Feelings rising from the depths
Until visiting Sleeping Bear, I didn’t fully connect with the mythologies where humans transform into natural physical objects like stars, trees or rocks. We’ve all heard them. Perhaps you recall the Sesame Street episode where the little Egyptian boy in the museum was troubled because he could not get his heart to weigh less than a feather, as this was the requirement to join his parents in the Afterworld as a constellation? One could not help but share his angst, but as for actually believing he would transform into a constellation, well, not sharing his spiritual beliefs… that was a leap for me.
Yes, I’ve heard that we are all stardust. And I know that this is a scientific fact. Carl Sagan famously declared in the 1980s that “we are all star-stuff.” The very atoms that make up our bodies were created in ancient stars. So why is it such a leap to believe that we could return or transform back into something made of our very essence? We see trees rotting and fungi growing. We apply compost to our gardens to help the flowers and vegetables grow. Why would humans or bears be exempt from these ubiquitous properties of life?

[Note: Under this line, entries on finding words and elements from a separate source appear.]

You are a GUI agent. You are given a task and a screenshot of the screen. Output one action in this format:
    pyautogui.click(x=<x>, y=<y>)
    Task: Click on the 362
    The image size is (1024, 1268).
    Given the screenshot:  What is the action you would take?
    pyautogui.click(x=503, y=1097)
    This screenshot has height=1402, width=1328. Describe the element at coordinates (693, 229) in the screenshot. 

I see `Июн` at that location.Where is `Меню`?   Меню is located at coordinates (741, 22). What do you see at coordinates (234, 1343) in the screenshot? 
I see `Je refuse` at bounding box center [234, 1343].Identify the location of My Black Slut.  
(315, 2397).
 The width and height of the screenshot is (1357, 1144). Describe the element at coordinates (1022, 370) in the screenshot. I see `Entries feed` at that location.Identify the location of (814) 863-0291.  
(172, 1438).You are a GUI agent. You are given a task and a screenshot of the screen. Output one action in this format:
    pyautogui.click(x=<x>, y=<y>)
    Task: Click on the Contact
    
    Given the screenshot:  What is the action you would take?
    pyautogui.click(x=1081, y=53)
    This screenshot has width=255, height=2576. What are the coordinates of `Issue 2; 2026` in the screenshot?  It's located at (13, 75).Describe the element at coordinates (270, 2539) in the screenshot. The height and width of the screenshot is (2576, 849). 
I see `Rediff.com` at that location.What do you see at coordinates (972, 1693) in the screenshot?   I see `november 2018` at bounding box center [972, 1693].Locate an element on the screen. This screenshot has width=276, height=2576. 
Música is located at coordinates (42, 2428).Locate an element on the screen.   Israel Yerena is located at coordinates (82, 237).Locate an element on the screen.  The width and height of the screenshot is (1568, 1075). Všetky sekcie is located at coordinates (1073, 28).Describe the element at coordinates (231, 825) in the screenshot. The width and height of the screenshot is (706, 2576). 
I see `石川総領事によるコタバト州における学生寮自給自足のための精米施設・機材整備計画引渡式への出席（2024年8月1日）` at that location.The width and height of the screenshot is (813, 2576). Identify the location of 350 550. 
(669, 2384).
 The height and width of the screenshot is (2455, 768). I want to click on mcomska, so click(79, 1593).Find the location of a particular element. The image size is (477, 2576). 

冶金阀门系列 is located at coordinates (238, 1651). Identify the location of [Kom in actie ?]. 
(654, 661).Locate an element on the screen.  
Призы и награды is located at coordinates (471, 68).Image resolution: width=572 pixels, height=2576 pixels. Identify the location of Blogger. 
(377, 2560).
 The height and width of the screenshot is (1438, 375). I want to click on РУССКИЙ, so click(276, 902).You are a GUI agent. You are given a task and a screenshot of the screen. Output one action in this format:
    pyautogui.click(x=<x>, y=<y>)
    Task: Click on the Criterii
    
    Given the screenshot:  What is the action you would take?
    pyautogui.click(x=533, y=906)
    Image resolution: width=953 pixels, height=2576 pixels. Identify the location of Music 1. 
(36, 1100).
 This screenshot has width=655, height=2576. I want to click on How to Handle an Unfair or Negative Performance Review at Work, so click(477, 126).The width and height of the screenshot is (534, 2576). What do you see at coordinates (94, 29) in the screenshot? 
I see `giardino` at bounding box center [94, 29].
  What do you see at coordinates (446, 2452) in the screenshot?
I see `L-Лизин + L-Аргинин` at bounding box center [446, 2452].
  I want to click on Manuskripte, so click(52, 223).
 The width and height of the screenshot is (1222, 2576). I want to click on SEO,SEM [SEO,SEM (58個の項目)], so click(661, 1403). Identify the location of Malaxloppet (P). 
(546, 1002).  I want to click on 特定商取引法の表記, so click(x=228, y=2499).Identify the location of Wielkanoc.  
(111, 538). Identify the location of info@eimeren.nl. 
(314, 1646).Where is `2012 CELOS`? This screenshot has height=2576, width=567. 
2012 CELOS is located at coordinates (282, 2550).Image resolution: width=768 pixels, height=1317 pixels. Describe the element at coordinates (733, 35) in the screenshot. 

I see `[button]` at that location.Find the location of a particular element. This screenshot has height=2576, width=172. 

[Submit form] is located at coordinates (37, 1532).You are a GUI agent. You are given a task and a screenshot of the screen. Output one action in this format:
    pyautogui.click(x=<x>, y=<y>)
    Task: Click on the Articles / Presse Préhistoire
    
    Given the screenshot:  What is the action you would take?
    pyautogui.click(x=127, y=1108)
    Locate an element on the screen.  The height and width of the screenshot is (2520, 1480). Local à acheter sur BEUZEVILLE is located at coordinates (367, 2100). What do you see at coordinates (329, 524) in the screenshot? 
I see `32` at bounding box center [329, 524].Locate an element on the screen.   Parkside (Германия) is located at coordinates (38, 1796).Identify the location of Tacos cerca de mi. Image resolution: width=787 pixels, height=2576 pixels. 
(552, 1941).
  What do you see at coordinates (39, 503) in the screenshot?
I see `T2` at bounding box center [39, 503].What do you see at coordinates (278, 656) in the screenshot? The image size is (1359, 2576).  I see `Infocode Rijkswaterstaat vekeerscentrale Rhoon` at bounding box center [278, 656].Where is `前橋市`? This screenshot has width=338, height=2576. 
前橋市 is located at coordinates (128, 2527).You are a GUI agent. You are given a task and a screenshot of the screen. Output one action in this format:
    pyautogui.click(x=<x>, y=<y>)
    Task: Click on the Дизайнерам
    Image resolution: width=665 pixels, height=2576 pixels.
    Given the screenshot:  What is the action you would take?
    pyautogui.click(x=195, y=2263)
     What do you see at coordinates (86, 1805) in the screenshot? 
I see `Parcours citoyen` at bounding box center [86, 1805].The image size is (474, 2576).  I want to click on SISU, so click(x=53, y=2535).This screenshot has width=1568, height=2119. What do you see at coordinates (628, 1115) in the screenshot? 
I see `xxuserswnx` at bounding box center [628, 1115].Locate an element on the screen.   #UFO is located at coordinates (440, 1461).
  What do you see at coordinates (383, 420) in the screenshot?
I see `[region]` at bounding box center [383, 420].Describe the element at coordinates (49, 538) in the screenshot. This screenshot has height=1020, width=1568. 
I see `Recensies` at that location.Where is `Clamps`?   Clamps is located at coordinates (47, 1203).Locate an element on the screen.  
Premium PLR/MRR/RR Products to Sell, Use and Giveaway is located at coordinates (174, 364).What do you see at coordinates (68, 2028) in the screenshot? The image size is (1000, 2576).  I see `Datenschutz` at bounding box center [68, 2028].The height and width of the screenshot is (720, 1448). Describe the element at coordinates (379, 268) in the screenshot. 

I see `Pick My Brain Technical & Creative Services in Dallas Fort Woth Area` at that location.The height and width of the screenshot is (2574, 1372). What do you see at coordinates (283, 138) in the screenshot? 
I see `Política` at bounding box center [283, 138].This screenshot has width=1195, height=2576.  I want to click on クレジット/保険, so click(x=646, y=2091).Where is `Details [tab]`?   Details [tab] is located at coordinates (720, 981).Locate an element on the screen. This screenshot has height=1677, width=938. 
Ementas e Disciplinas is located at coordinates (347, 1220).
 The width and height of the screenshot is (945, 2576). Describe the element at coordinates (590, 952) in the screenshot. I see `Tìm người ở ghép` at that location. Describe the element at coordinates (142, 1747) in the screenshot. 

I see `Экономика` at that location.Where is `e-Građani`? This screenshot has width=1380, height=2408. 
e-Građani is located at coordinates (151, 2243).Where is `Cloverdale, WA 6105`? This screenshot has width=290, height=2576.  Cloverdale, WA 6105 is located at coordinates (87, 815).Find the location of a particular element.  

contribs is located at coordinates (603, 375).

Too, I carry with me an insistent memory of a vision supporting this theory of connectedness. I feel like I was given a special clue to the mystery of our existence one summer night and it is this: It was a dark night thick with stars and when I looked down at my hand, I saw the heavens reflected in my palm. It was as though the constellations directly overhead were embedded within my hand. Or perhaps I was just a hologram from one perspective and they passed right through. This sounds esoteric, like a hallucinogenic vision, which would not have made me believe its reality less, but the fact that I was not under the influence of any mind-altering drugs made it more amazing. It was just a flash, only lasting enough time for me to take it in and wonder, and feel at one with it all, the whole shebang. Yep, sounds hippy-dippy, but it happened and I’m accepting the vision as a gift.
It’s a long up and down, up and down and I’m not talking easy hiking, but steep ups and downs, so steep that it appeared each time you would touch the sky at the summit or possibly the burning sun and then surely you’d be close to the shoreline of Lake Michigan, it would just be down the next hill, cool and clear, waiting for you, but then at the crest there would be yet another valley, followed by another mountain of sand to scale. The trail was not only steep, but both air and sand were blazing hot. It was a mouth-parching trek across the dunes to reach Lake Michigan. One actually climbs over the Mama Bear to reach the water and if it wasn’t so crazy hot, you’d lie down there with her. From a vantage point facing the bluff above the shore, you can easily make out her form. She is lying down. The legend is told by the Ojibwe people, the Chippewa, who still live in the area.
Long ago, a mother bear and her two cubs lived in Wisconsin, on the western shore of Lake Michigan. One day, a terrible fire tore through the forest, driving them into the lake to escape the flames. They had no choice but to swim toward the eastern shore. The mother bear was a strong swimmer and urged her two little cubs onward, but they became exhausted and could not keep up. When she reached the eastern shore, she climbed to the top of the bluff to wait and watch, but as she watched, they each disappeared beneath the waves. Heartbroken, she laid down, looking out.
The Great Spirit, Gitche Manitou was moved by her devotion and sorrow, so he created two small islands, marking where they had vanished so she could know where they were and always see them. Then he covered the Mother Bear with sand where she remains looking out toward the two Manitou Islands.
Somehow when you are there, you can feel the truth in the story. Sure as the calcium in your bones, the nitrogen in your DNA and the iron in your blood.